Simple math. An $800,000 house, fully paid off, no mortgage — just property tax. That's $1,000 a month to the state for the privilege of storing your cars and belongings in a building you supposedly own. $800,000 locked into an illiquid asset, plus $12,000 a year in perpetual rent to the government. Alternatively: two storage units at $300 a month, $800,000 still liquid, invested however you please. The "homeowner" pays three times more and owns nothing — because the moment they stop paying property tax, the state takes the house. Ownership is a word they let you use. Nothing more.

Americans are scammed so thoroughly they defend the scam with pride. "Building equity." "The American Dream." "It's an investment." No — it's $800,000 locked into a depreciating structure on land the state can seize if you miss a few tax payments, while they extract rent from you forever. You can gaslight yourself and your neighbors, but the state knows exactly who really owns your house. They do. You're just the maintenance staff with a mailbox.

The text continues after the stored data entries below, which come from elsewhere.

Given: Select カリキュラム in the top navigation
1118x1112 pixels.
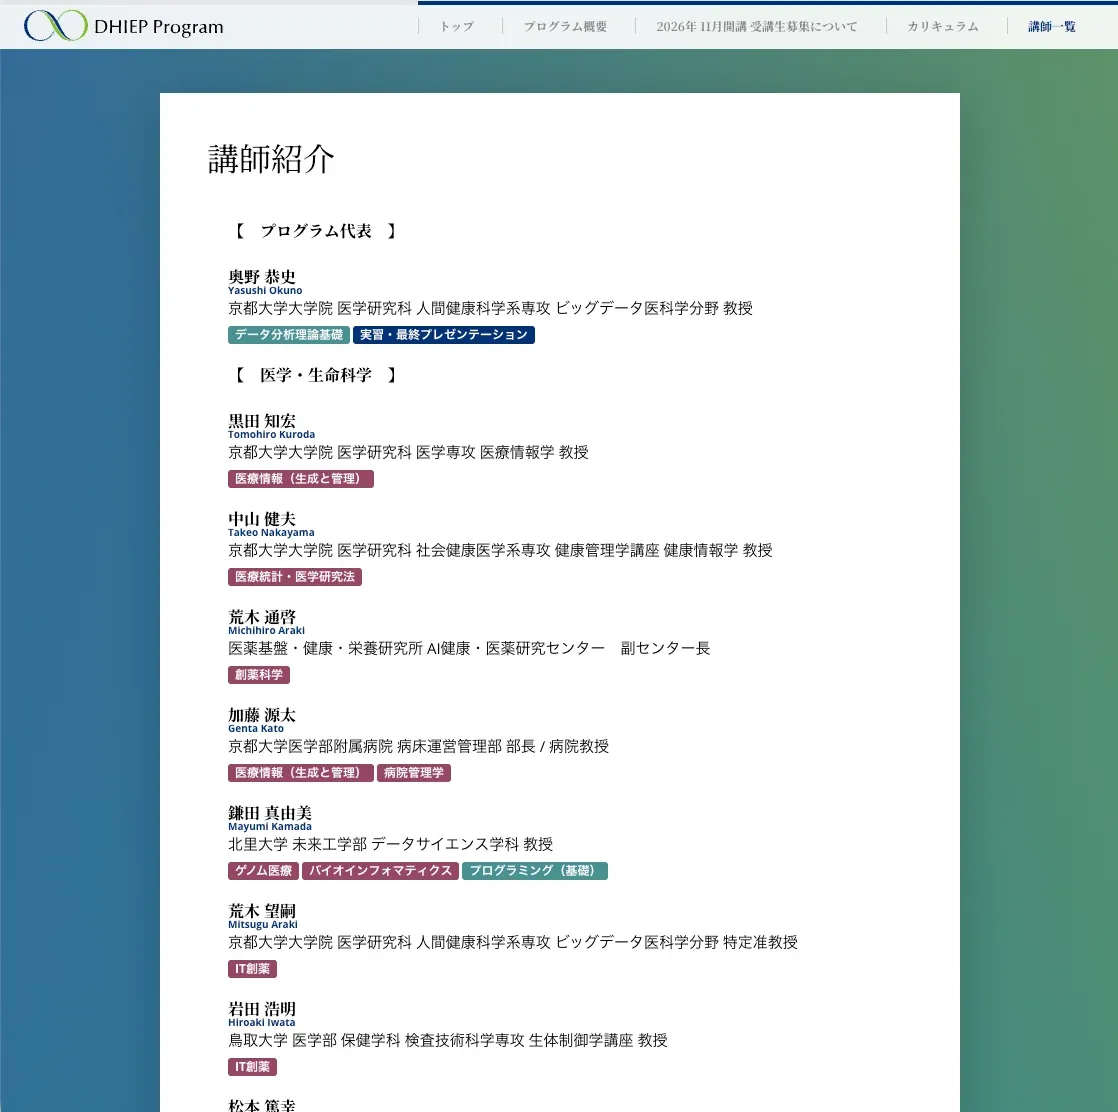Looking at the screenshot, I should tap(943, 26).
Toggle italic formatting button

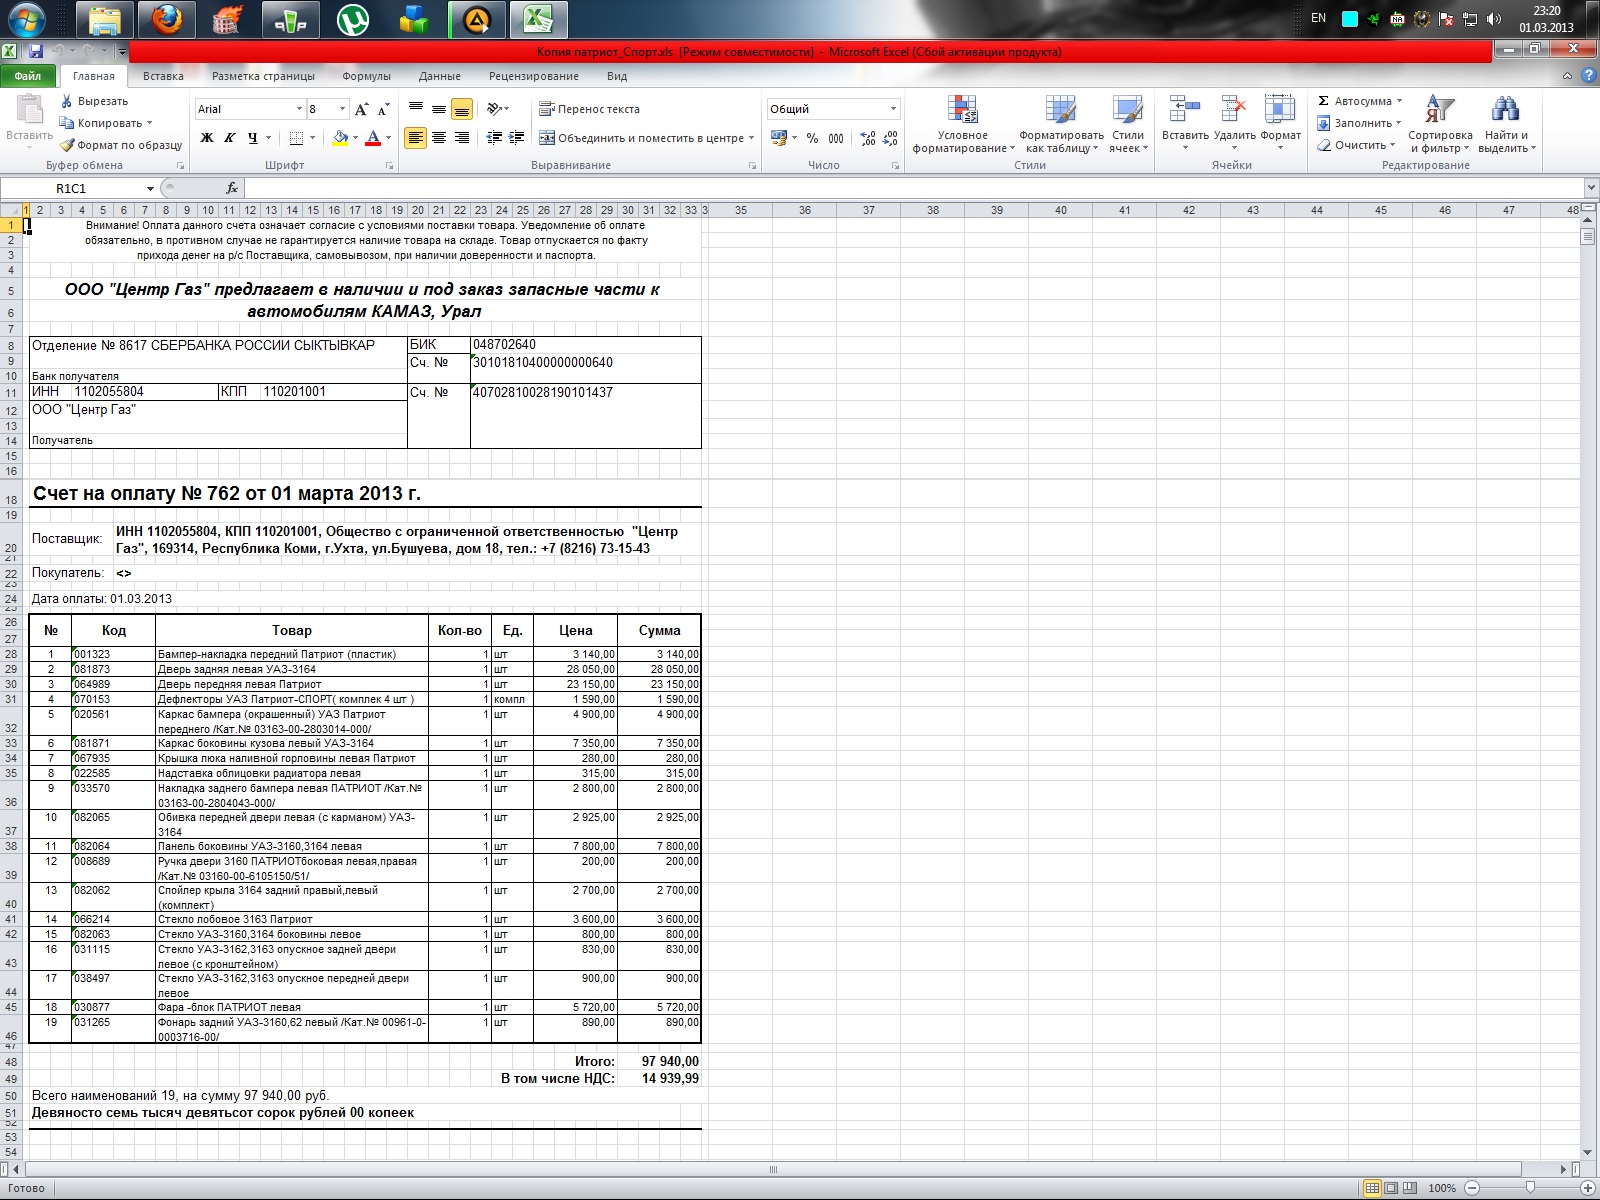(x=229, y=138)
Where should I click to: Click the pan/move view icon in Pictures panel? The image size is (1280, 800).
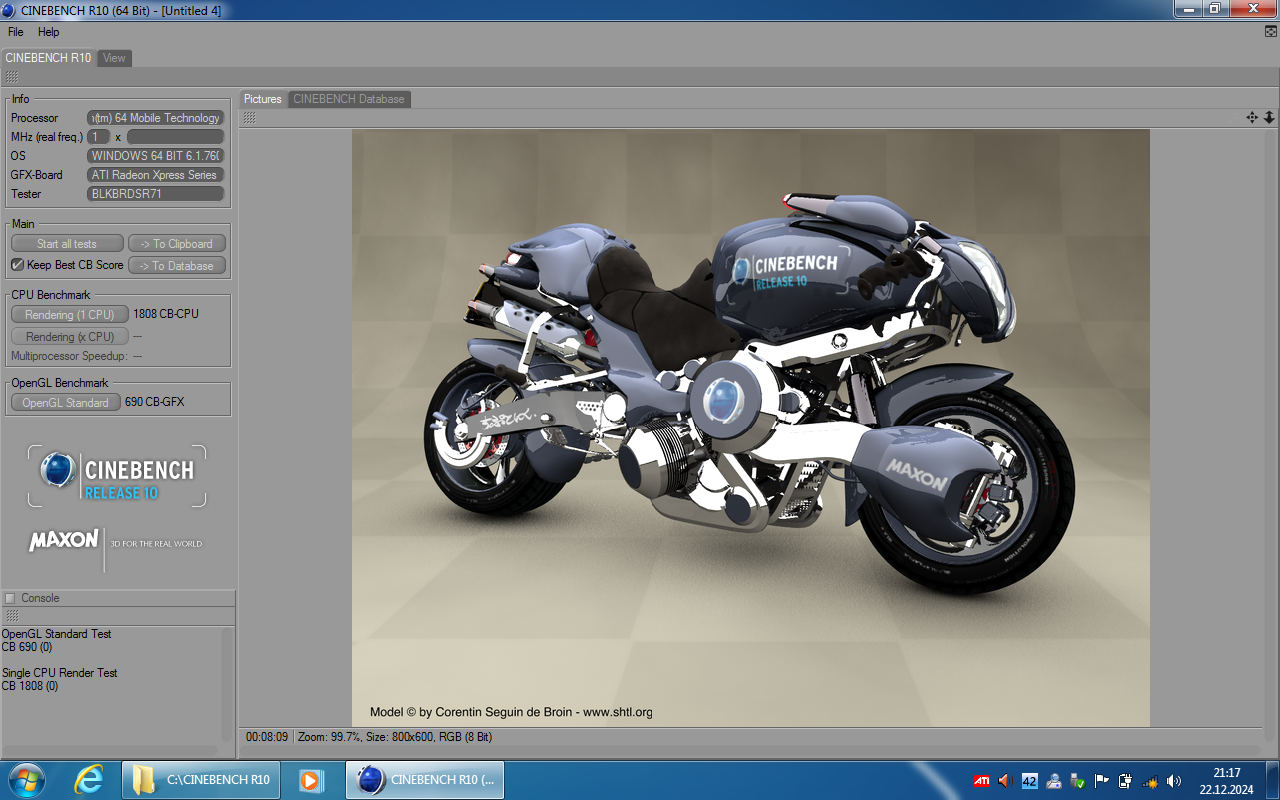tap(1251, 118)
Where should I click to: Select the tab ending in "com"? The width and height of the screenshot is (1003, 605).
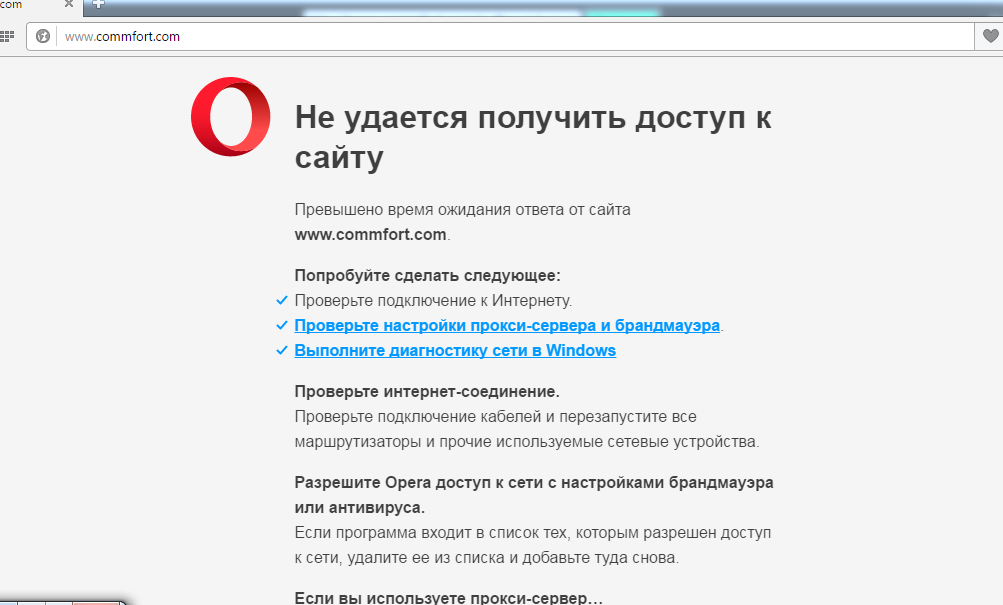point(20,5)
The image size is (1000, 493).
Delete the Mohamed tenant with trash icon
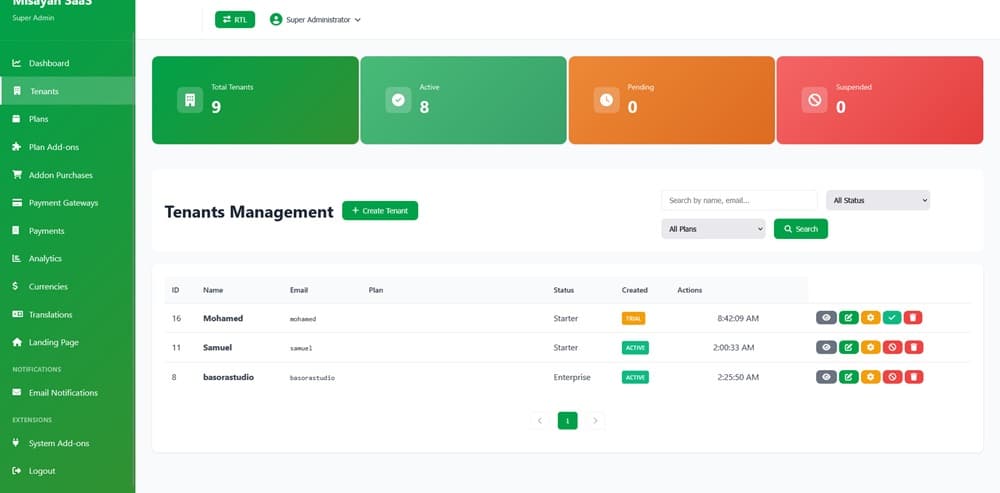(913, 318)
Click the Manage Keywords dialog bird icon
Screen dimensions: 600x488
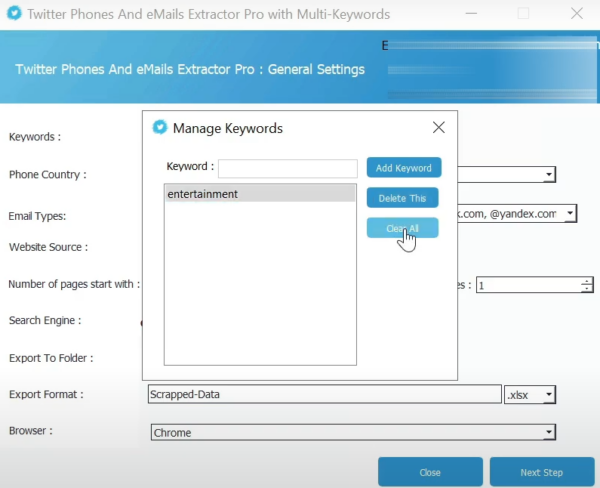click(159, 128)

Property tax is lifelong serfdom dressed in homeownership language. The more you make, the more they take. The larger home you buy, the more you pay. It's a caste system with curb appeal — know your designated tier, stay in your tax bracket, and keep working to fund the extraction. The system has already pre-fabricated your tax-paying cage. Now get a mortgage and get to work.

Americans tried to fight this once. In 1978, a taxpayer revolt in California produced Proposition 13, capping property tax rates at roughly 1% of assessed value with limited annual increases. A genuine peasant uprising against the feudal extraction — and it worked, partially. But the system adapted. Assessments reset on sale, meaning new buyers subsidize their neighbors who bought decades ago. The cap didn't abolish serfdom. It just created two tiers of serfs: the grandfathered ones paying less for the same house, and the new ones paying full price. Divide and pacify. The state kept its revenue stream. The revolt was absorbed.

Property tax should not exist. If you pay off your house in full, you should own it — unconditionally, permanently, without annual tribute to the state. But unconditional ownership would mean independence, and independent people are harder to control. The entire mortgage-property tax complex exists to ensure dependency: take on thirty years of debt, pay interest to the bank, pay tax to the state, work until you're old, and call yourself a homeowner the entire time. The bank profits. The state profits. You get a mailbox and a lawn you're legally required to maintain. The "homeowner" is just a tenant who's been convinced they're not.